SET EXERCISE → Repeat the lines below exactly, from the start of the items up to and including the line that contains "click(x=747, y=147)".

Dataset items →
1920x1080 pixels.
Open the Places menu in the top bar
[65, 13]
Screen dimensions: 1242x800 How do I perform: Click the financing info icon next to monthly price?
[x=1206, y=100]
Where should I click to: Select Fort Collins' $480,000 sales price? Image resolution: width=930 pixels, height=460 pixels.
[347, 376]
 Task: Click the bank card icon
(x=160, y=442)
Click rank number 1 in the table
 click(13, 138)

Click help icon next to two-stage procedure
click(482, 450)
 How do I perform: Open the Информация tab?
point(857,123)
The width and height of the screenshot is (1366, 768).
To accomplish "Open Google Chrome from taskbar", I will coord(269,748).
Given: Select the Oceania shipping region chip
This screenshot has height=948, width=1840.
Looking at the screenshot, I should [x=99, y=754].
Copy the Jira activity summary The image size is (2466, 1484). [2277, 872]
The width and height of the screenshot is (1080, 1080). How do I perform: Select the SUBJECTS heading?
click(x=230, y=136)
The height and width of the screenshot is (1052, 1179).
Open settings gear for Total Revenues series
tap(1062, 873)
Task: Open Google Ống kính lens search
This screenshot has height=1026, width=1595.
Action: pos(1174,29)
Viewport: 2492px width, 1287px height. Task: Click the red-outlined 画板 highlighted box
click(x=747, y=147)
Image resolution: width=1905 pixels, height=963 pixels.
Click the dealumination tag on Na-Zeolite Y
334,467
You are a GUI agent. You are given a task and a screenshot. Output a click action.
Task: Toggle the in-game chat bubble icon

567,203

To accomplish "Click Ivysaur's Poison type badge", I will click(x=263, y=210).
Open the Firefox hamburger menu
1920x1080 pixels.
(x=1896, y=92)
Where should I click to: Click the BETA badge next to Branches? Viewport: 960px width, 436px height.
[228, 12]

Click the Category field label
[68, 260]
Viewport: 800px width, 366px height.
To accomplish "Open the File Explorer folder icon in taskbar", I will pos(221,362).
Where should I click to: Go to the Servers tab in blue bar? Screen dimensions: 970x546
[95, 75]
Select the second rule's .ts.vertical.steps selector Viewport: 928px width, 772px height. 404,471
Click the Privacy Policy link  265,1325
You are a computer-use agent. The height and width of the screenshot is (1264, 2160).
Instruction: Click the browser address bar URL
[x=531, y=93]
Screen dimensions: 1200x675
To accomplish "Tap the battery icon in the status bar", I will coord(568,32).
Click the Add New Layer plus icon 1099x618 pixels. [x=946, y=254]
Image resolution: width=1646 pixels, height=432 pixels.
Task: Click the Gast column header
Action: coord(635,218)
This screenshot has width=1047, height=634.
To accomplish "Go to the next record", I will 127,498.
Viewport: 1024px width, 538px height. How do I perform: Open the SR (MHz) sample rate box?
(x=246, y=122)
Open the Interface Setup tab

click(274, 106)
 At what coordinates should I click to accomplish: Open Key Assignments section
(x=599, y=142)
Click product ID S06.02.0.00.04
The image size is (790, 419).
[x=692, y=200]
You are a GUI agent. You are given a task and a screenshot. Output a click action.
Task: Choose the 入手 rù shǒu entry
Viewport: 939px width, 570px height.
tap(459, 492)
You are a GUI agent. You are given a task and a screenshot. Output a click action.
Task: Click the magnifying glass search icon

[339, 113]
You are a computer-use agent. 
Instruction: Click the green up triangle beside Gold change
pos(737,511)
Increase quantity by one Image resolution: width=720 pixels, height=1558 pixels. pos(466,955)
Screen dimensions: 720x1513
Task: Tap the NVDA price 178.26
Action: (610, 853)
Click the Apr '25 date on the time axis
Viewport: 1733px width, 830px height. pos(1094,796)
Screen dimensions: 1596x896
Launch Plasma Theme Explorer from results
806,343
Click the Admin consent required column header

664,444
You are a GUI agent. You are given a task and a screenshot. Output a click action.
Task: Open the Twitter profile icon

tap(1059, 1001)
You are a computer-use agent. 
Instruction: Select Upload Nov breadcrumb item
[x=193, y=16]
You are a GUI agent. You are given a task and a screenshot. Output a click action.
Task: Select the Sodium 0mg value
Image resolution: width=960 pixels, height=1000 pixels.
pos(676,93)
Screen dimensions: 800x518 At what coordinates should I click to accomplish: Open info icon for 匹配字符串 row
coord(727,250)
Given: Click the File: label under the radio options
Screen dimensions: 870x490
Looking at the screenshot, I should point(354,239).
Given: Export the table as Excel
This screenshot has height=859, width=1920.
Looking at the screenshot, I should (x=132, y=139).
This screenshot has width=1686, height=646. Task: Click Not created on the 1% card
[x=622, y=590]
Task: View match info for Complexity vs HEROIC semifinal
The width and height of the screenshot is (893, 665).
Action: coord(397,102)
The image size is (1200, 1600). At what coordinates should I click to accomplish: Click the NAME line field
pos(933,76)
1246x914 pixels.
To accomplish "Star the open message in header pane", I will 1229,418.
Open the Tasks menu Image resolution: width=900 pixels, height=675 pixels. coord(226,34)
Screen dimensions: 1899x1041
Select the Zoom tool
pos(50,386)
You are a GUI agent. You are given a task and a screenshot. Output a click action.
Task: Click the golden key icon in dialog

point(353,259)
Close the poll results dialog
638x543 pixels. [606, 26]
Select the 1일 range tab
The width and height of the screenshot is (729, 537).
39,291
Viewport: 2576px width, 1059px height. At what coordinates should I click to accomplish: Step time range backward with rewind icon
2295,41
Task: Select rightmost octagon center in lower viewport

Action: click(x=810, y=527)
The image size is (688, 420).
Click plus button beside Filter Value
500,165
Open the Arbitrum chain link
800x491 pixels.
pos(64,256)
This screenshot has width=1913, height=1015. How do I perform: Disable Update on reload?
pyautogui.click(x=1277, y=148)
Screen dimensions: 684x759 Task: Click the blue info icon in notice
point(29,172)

WRITTEN SOLUTION →
1920x1080 pixels.
Open the Places menu in the top bar
[65, 13]
Screen dimensions: 1242x800 How do I perform: Click the financing info icon next to monthly price?
[x=1206, y=100]
Where should I click to: Select Fort Collins' $480,000 sales price? Image resolution: width=930 pixels, height=460 pixels.
[347, 376]
 Task: Click the bank card icon
(x=160, y=442)
Click rank number 1 in the table
 click(13, 138)

Click help icon next to two-stage procedure
click(482, 450)
 How do I perform: Open the Информация tab?
point(857,123)
The width and height of the screenshot is (1366, 768).
To accomplish "Open Google Chrome from taskbar", I will coord(269,748).
Given: Select the Oceania shipping region chip
This screenshot has height=948, width=1840.
Looking at the screenshot, I should [x=99, y=754].
Copy the Jira activity summary The image size is (2466, 1484). [2277, 872]
The width and height of the screenshot is (1080, 1080). How do I perform: Select the SUBJECTS heading?
click(x=230, y=136)
The height and width of the screenshot is (1052, 1179).
Open settings gear for Total Revenues series
tap(1062, 873)
Task: Open Google Ống kính lens search
This screenshot has height=1026, width=1595.
Action: pos(1174,29)
Viewport: 2492px width, 1287px height. Task: Click the red-outlined 画板 highlighted box
click(x=747, y=147)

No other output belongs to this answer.